During his time in Congress, the 53-year-old former-three-term Republican from Wichita, Kansas, was a vehement critic of the Obama administration's nuclear deal with Iran.
He has previously defended the National Security Agency's bulk data collection programme and opposes shutting the prison at Guantanamo Bay.
After visiting the detention facility in 2013, he remarked that some inmates who had declared a hunger strike looked like they had put on weight.
Mr Pompeo also defended the CIA after the 2014 release of a Senate report on torture, which detailed such practices as waterboarding.
He declared: "These men and women are not torturers, they are patriots."
The CIA tactics, he said, "were within the law, within the constitution".
Mr Pompeo graduated first in his class at West Point and graduated from Harvard Law School, where he was an editor of its Law Review.
He was elected to the House of Representatives in 2010 with the support of the Republican mega-donors Charles and David Koch.
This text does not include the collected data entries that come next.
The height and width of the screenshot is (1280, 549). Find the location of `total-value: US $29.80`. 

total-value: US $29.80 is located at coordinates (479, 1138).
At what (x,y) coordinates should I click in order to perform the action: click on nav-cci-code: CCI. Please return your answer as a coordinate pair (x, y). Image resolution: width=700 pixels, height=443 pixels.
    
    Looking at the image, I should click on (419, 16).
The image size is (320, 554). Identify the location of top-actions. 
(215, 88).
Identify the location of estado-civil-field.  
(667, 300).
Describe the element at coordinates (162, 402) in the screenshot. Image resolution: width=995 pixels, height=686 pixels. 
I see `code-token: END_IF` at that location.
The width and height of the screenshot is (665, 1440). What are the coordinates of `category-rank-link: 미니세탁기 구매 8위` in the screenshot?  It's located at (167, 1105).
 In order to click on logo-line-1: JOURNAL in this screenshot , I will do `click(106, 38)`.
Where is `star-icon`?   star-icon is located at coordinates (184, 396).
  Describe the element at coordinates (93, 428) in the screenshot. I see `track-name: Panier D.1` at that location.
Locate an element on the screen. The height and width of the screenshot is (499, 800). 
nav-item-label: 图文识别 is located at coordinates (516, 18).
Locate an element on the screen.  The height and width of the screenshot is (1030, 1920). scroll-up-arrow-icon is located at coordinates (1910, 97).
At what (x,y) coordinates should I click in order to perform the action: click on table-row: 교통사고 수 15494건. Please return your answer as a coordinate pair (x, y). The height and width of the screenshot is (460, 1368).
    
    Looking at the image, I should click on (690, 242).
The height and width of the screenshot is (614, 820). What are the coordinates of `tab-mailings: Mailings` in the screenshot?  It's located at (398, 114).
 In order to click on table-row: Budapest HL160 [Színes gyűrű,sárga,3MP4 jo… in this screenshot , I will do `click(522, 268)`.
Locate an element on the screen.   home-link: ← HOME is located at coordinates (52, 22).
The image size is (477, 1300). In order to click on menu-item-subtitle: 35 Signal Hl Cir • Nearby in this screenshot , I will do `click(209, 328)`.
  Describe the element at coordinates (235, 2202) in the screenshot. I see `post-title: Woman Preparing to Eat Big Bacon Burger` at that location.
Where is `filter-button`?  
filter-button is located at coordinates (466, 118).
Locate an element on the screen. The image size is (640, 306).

Mr Pompeo became a member of the House intelligence committee and its energy and commerce panel.
Before joining Congress, he founded an aviation parts firm and an oilfield supply company.
He was accused of Islamophobia for remarks he made following the deadly 2013 Boston marathon bombing.
Mr Pompeo had taken to the House floor to suggest some Islamic faith leaders might be tacitly encouraging terrorist attacks.
"When the most devastating terrorist attacks on America in the last 20 years come overwhelmingly from people of a single faith and are performed in the name of that faith a special obligation falls on those that are the leaders of that faith," he said.
"Instead of responding, silence has made these Islamic leaders across America potentially complicit in these acts and, more importantly still, in those that may well follow."
While he was a congressional candidate in 2010, one of his campaign aides sent a tweet linking to an article that labelled his Indian-American Democratic opponent Raj Goyle a "turban topper".
Mr Pompeo apologised, though his campaign also sent out billboard ads urging everyone to "vote American".
He also served on the House Select Benghazi Committee, a special panel created in 2014 to investigate the deadly attack two years earlier on a US diplomatic compound in Libya.
Democrats described it as a political witch-hunt against former Secretary of State Hillary Clinton.
Mr Pompeo released a report afterwards accusing her of intentionally misleading Americans about the nature of the attack to help President Barack Obama's re-election bid.